(446b) Novel Theoretical and Simulation Techniques to Quantify the Hydrophobic Effect

Hydrophobic hydration and hydrophobically-driven assembly play a central role in biology. Recent work has shown that the local water density fluctuations (and not the mean water density), at a solid-water surface, are a robust measure of it’s hydrophobicity. These fluctuations can be quantified by calculating the probability, P(N), of observing N waters in an observation volume (e.g., the hydration shell of a protein) of interest, v. When v is large, calculating P(N) using molecular dynamics simulations is challenging, as the probability of observing very few waters is exponentially small, and the standard procedure for overcoming this problem (umbrella sampling in N leads to undesirable impulsive forces.
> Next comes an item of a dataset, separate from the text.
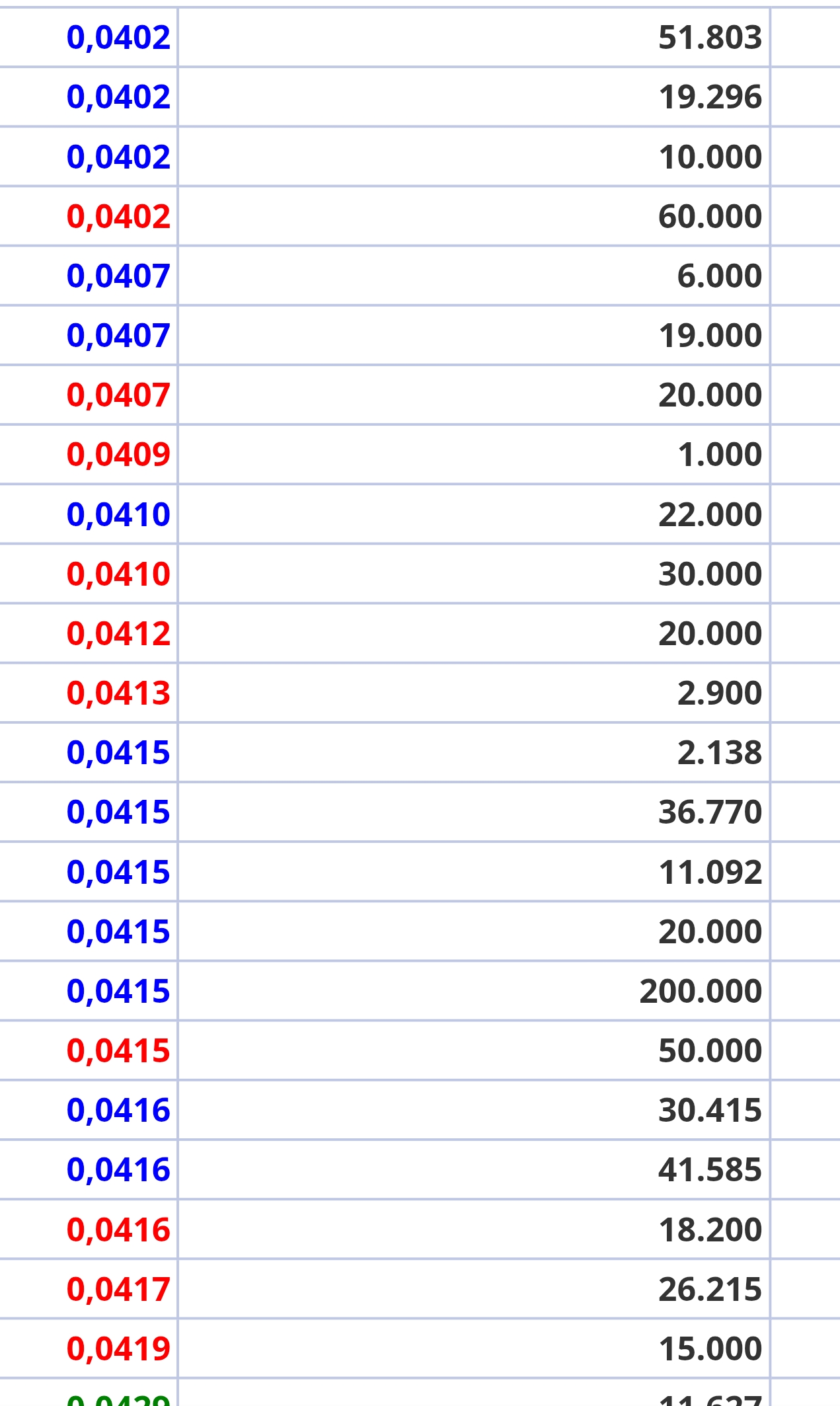Click the volume 36.770 cell

point(710,812)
We have recently developed an indirect umbrella sampling (INDUS) method, that samples a coarse-grained particle number to obtain P(N) in volumes of all shapes and sizes, in a variety of environments, and all thermodynamic conditions. The INDUS method will be of particular interest in characterizing the hydrophobicity of interfaces of proteins, nanotubes and related systems. We have also implemented the ideas underlying the Lum-Chandler-Weeks theory of hydrophobicity into a lattice-based model that is in reasonable quantitative agreement with simulations results, with a 2 to 3 orders of magnitude improvement in computational efficiency.